◆ **Activity**: Transcribe the comments on AI and jobs below from "If you dont" to "why I'm wrong.", word for word.

◆ **Given passage**:
_ _ _ _ _
Current tech can't yet replace everything but many jobs already see the horizon or are at sunset.
Last few time this happened the new tech, whether textile mills or computers, drove job creation as well as replacement.
This time around some component of progress are visibile, because end of the day people can use this tech to create wealth at unprecedented scale, but other arent as the tech is run with small teams at large scale and has virtually no related ondustries is depends on like idk cars would. It's energy and gpus.
Maybe we will be all working on gpu related industries? But seems another small team high scale job. Maybe few tens of million can be employed there?
Meanwhile I just dont see the designer + AI job role materializing, I see corpos using AI and cutting the middleman, while designers + AI get mostly ostracized, unable to raise, like a cran in a bucket of crabs.
_Where?_ so far the only technology to have come out widespread for this is to shove a chatbot interface into every UI that never needed it.
Nothing has been improved, no revelatory tech has come out (tools to let you chatbot faster don’t count).
If you dont see it happening around you, you're just not looking.
This doesn't sound like "creating wealth at unprecedented scale"
Oh? I sat down for a game of chess against a computer and it never showed up. I was certain it didn't show up because computers are unable to without human oversight, but tell me why I'm wrong.
Those modes of transport are all equivalent to planes for the point being made.
I (not that I'm even as good as "mediocre" at chess) cannot legally get from my current location to the USA without some other human being involved. This is because I'm not an American and would need my entry to be OKed by the humans managing the border.
I also doubt that I would be able to construct a vessel capable of crossing the Atlantic safely, possibly not even a small river. I don't even know enough to enumerate how hard that would be, would need help making a list. Even if knew all that I needed to, it would be much harder to do it from raw materials rather than buying pre-cut timber, steel, cloth (for a sail), etc. Even if I did it that way, I can't generate cloth fibres and wood from by body like plants do. Even if I did extrude and secrete raw materials, plants photosynthesise and I eat, living things don't spontaneously generate these products from their souls.
For arguments like this, consider the AI like you consider treat Stephen Hawking: lack of motor skills aren't relevant to the rest of what they can do.
When AI gets good enough to control the robots needed to automate everything from mining the raw materials all the way up to making more robots to mine the raw materials, then not only are all jobs obsolete, we're also half a human lifetime away from a Dyson swarm.
The same will be true of every other intellectual discipline with time. It's already happening with maths and science and coding.
(Disclaimer: this is me trying to be optimistic in a very grim and depressing situation)
And that’s why across-the-board AI-induced job losses aren’t going to happen-nobody wants the economic house of cards to collapse. Corporate leaders aren’t stupid enough to blow everything up because they don’t want to be blown up in the process. And if they actually are stupid enough, politicians will intervene with human protectionism measures like regulations mandating humans in the loop of major business processes.
The horse comparison ultimately doesn’t work because horses don’t vote.
Businesses need consumers when those consumers are necessary to provide something in return (e.g. labor). If I want beef and only have grass, my grass business needs people with cattle wanting my grass so that we can trade grass for beef, certainly. But if technology can provide me beef (and anything else I desire) without involving any other people, I don't need a business anymore. Businesses is just a tool to facilitate trade. No need for trade, no need for business.
Can the process be modelled using game theory where the actors are greedy corporate leaders and hungry populace?
He's going to learn how to drive (and repair) a tractor but he's also going to learn how to ride a horse.
People seem to think this discussion is a binary where either agents replace everybody or they don't. It's not that simple. In aggregate, what's more likely to happen (if the promises of AI companies hold good) is large scale job losses and the remaining employees becoming the accountability sinks to bear the blame when the agent makes a mistake. AI doesn't have to replace everybody to cause widespread misery.
Computers can't play chess.
In the past a strike mattered. With robots, it may have to go on for years to matter.
_ _ _ _ _
◆ **The data**:
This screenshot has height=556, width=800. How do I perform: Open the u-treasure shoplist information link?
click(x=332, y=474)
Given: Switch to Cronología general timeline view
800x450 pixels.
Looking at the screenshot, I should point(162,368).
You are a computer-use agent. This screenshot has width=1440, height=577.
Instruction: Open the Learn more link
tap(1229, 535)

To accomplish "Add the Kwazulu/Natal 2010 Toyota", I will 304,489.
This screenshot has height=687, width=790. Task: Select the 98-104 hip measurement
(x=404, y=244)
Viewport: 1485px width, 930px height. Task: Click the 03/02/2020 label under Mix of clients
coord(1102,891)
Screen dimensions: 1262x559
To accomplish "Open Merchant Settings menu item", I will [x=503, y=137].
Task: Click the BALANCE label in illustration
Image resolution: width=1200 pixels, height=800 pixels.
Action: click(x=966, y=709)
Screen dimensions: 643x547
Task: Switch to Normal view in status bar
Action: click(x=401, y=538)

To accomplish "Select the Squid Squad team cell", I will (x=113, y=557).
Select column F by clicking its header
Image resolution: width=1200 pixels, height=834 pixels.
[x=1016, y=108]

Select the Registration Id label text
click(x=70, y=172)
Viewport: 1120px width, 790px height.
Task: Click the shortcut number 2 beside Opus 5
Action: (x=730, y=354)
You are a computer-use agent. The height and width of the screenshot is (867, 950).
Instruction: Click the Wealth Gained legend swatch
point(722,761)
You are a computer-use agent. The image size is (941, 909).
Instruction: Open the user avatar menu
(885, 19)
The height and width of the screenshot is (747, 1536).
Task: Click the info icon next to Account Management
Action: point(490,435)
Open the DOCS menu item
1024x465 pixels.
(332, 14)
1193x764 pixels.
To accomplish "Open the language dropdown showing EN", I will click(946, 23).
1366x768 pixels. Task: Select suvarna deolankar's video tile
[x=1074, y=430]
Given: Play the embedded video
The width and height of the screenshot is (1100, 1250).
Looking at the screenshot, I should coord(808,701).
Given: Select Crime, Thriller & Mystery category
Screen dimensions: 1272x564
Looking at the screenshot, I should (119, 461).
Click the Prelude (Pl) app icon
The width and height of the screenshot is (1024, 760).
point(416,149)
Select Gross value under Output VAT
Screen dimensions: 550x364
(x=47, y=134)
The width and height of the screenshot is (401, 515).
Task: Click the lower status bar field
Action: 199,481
_ _ _ _ _
◆ **Task solution**:
If you dont see it happening around you, you're just not looking.
This doesn't sound like "creating wealth at unprecedented scale"
Oh? I sat down for a game of chess against a computer and it never showed up. I was certain it didn't show up because computers are unable to without human oversight, but tell me why I'm wrong.